There is nothing worse than phoning a call centre and waiting while the consultant apologises for their system being slow. Or trying to complete a transaction online, only for it to fail at some point.

By Lourens Sanders, solution architect at Infinidat

What the customer sees on the front end relies on the back end, and the customer experience is thus heavily tied to the database. Storage can become a bottleneck that causes performance issues if the incorrect storage architecture is in place to support the required workload.

Intelligent software, in the form of Dynamic Random-Access Memory (DRAM) and neural caching, offers a cost-effective way to prevent storage from becoming a performance and customer experience bottleneck.

An online shopping example

When a user shops online, there are many backend processes that need to happen. For an item to be reserved for a sale, the system needs to query the database and then return it.

Payment gateways need to query their own databases to send through the payment. This then needs to be logged to complete the sale, as fast as possible. This involves many processes, of which storage is an important component.

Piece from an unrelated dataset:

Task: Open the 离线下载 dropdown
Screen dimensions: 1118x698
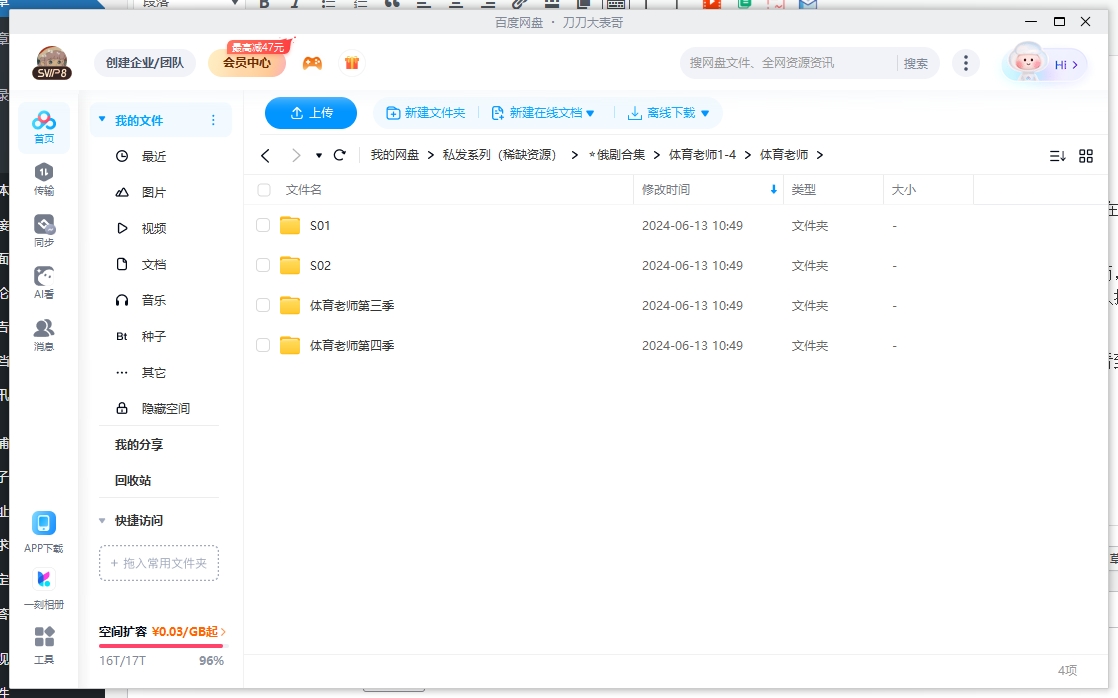Action: [668, 113]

If the storage at the back end cannot handle the volume of transactions being processed, it may contribute to degraded performance. If there is latency and the product searches take too long, customers may lose interest and take their business elsewhere.

The speed and performance of the underlying storage are essential for the customer experience as a whole.

High-performance storage is a must

E-commerce is not the only environment that requires a high-performance storage layer.

There are many other environments, including other online transactional processing applications like financial trading, virtual workloads, virtual machines, databases, streaming services and, importantly in today’s world, DevOps – the ability to develop and roll out applications on the fly in real-time.

Any lag or latency will negatively impact the ability of all these applications to function, so when data is queried, it needs to be readily available.

Demystifying DRAM and the neural cache

Intelligent storage software, in the form of neural caching algorithms, is the solution to cost-effective high-performance storage at a petabyte scale, even in multi-tiered storage architectures.

DRAM is a specific type of compute memory that stores data from applications that are currently running, enabling those applications to access data extremely fast. This architecture allows applications to query data either in a sequential or random fashion, which means it does not matter where the data is located in memory.

The real performance boost comes from the neural cache, which is the software component – a caching technique that uses machine learning and artificial intelligence to improve storage performance by predicting and pre-fetching data accurately into the DRAM for instantaneous access.

The algorithm intelligently places data onto different storage media, with metadata tagging for tracking purposes, so that the system can accurately predict which data is needed at the front end based on different input/output profiles and access patterns.

A variety of applications

Any application can benefit from such a caching mechanism, particularly those that require batch processing, because the search for data blocks that need to be included in the batch can cause significant time wastage.

With DRAM and neural cache, the entire process can be run quickly, because all of the data will already be available in the DRAM, ready for when it needs to run.

When it comes to virtualisation, neural cache can also be a significant benefit, enabling faster deployment of servers, containerised workloads, backup and restore applications and virtual machines.

Any instance where storage can be a bottleneck to performance can benefit from DRAM and neural cache, with superior performance gained using the right combination of media, architecture and intelligent software capability.